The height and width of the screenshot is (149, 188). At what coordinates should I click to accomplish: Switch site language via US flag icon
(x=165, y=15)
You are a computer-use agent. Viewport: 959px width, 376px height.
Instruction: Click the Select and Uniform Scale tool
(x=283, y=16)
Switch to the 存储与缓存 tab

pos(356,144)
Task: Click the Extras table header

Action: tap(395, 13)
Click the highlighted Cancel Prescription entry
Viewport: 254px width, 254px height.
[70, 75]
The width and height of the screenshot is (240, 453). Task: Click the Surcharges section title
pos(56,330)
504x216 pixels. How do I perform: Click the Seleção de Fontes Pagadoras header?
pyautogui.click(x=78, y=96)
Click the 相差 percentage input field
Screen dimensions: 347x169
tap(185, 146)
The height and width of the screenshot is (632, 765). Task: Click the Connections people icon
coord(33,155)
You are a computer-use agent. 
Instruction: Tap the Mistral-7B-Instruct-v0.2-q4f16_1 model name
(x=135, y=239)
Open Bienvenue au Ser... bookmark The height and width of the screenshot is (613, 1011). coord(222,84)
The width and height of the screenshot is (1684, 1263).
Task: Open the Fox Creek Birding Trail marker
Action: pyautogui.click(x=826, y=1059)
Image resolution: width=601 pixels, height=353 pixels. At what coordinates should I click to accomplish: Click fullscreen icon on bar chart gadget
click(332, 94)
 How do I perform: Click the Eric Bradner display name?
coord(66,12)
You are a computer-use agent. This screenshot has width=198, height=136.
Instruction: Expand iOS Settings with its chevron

------------------------------------------------

- **Your instructions**
Count of lines in the data above that contain the string "agent": give this number and no other words.

- **Written response**
3